DATA SUPPLIED
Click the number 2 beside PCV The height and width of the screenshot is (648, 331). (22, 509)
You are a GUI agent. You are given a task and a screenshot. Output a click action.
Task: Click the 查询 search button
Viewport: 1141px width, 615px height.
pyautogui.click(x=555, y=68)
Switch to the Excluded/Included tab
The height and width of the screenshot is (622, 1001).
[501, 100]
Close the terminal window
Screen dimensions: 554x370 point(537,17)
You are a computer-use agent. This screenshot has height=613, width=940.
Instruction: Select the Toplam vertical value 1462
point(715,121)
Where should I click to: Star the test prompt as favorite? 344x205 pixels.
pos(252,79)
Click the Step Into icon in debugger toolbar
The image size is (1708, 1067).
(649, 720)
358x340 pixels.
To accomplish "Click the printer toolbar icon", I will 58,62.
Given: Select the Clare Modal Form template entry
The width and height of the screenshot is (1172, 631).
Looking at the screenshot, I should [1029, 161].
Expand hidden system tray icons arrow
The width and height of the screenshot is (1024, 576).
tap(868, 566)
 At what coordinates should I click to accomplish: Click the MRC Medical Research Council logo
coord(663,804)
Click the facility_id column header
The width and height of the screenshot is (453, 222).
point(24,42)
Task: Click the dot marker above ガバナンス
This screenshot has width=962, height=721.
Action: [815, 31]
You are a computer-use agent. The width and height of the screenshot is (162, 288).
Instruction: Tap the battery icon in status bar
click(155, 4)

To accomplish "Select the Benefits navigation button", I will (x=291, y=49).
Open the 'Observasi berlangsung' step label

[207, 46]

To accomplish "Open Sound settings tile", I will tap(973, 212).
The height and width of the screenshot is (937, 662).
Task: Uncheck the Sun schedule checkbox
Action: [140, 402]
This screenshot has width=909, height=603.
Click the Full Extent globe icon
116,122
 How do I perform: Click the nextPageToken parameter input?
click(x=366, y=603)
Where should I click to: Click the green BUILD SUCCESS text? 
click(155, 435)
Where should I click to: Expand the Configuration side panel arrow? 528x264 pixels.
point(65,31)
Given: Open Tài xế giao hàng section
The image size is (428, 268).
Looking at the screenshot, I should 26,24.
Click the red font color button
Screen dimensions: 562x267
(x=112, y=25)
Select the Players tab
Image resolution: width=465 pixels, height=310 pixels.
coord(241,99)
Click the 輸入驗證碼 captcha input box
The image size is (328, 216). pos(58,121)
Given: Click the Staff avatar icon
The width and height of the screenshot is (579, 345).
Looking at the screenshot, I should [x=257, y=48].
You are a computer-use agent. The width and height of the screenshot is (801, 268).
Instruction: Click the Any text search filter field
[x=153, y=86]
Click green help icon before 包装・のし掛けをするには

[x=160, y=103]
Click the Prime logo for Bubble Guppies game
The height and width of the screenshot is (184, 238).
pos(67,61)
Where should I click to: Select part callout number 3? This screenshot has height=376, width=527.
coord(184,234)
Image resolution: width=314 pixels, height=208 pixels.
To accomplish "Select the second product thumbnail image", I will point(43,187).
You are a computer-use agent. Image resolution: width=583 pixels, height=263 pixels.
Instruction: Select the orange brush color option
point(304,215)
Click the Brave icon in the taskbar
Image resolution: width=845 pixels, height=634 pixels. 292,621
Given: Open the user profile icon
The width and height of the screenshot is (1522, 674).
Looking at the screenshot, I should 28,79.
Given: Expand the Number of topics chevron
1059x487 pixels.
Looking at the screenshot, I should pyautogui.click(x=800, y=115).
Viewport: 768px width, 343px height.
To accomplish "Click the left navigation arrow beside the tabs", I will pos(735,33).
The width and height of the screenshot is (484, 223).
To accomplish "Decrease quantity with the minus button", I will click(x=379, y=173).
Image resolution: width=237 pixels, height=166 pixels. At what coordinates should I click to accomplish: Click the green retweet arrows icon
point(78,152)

YOUR TASK
Please reproduce all of the records exactly as they stand.

EXERCISE RESPONSE
Click the number 2 beside PCV The height and width of the screenshot is (648, 331). (22, 509)
You are a GUI agent. You are given a task and a screenshot. Output a click action.
Task: Click the 查询 search button
Viewport: 1141px width, 615px height.
pyautogui.click(x=555, y=68)
Switch to the Excluded/Included tab
The height and width of the screenshot is (622, 1001).
[501, 100]
Close the terminal window
Screen dimensions: 554x370 point(537,17)
You are a computer-use agent. This screenshot has height=613, width=940.
Instruction: Select the Toplam vertical value 1462
point(715,121)
Where should I click to: Star the test prompt as favorite? 344x205 pixels.
pos(252,79)
Click the Step Into icon in debugger toolbar
The image size is (1708, 1067).
(649, 720)
358x340 pixels.
To accomplish "Click the printer toolbar icon", I will 58,62.
Given: Select the Clare Modal Form template entry
The width and height of the screenshot is (1172, 631).
Looking at the screenshot, I should [1029, 161].
Expand hidden system tray icons arrow
The width and height of the screenshot is (1024, 576).
tap(868, 566)
 At what coordinates should I click to accomplish: Click the MRC Medical Research Council logo
coord(663,804)
Click the facility_id column header
The width and height of the screenshot is (453, 222).
point(24,42)
Task: Click the dot marker above ガバナンス
This screenshot has width=962, height=721.
Action: [815, 31]
You are a computer-use agent. The width and height of the screenshot is (162, 288).
Instruction: Tap the battery icon in status bar
click(155, 4)

To accomplish "Select the Benefits navigation button", I will (x=291, y=49).
Open the 'Observasi berlangsung' step label

[207, 46]

To accomplish "Open Sound settings tile", I will tap(973, 212).
The height and width of the screenshot is (937, 662).
Task: Uncheck the Sun schedule checkbox
Action: [140, 402]
This screenshot has width=909, height=603.
Click the Full Extent globe icon
116,122
 How do I perform: Click the nextPageToken parameter input?
click(x=366, y=603)
Where should I click to: Click the green BUILD SUCCESS text? 
click(155, 435)
Where should I click to: Expand the Configuration side panel arrow? 528x264 pixels.
point(65,31)
Given: Open Tài xế giao hàng section
The image size is (428, 268).
Looking at the screenshot, I should 26,24.
Click the red font color button
Screen dimensions: 562x267
(x=112, y=25)
Select the Players tab
Image resolution: width=465 pixels, height=310 pixels.
coord(241,99)
Click the 輸入驗證碼 captcha input box
The image size is (328, 216). pos(58,121)
Given: Click the Staff avatar icon
The width and height of the screenshot is (579, 345).
Looking at the screenshot, I should [x=257, y=48].
You are a computer-use agent. The width and height of the screenshot is (801, 268).
Instruction: Click the Any text search filter field
[x=153, y=86]
Click green help icon before 包装・のし掛けをするには

[x=160, y=103]
Click the Prime logo for Bubble Guppies game
The height and width of the screenshot is (184, 238).
pos(67,61)
Where should I click to: Select part callout number 3? This screenshot has height=376, width=527.
coord(184,234)
Image resolution: width=314 pixels, height=208 pixels.
To accomplish "Select the second product thumbnail image", I will point(43,187).
You are a computer-use agent. Image resolution: width=583 pixels, height=263 pixels.
Instruction: Select the orange brush color option
point(304,215)
Click the Brave icon in the taskbar
Image resolution: width=845 pixels, height=634 pixels. 292,621
Given: Open the user profile icon
The width and height of the screenshot is (1522, 674).
Looking at the screenshot, I should 28,79.
Given: Expand the Number of topics chevron
1059x487 pixels.
Looking at the screenshot, I should pyautogui.click(x=800, y=115).
Viewport: 768px width, 343px height.
To accomplish "Click the left navigation arrow beside the tabs", I will pos(735,33).
The width and height of the screenshot is (484, 223).
To accomplish "Decrease quantity with the minus button", I will click(x=379, y=173).
Image resolution: width=237 pixels, height=166 pixels. At what coordinates should I click to accomplish: Click the green retweet arrows icon
point(78,152)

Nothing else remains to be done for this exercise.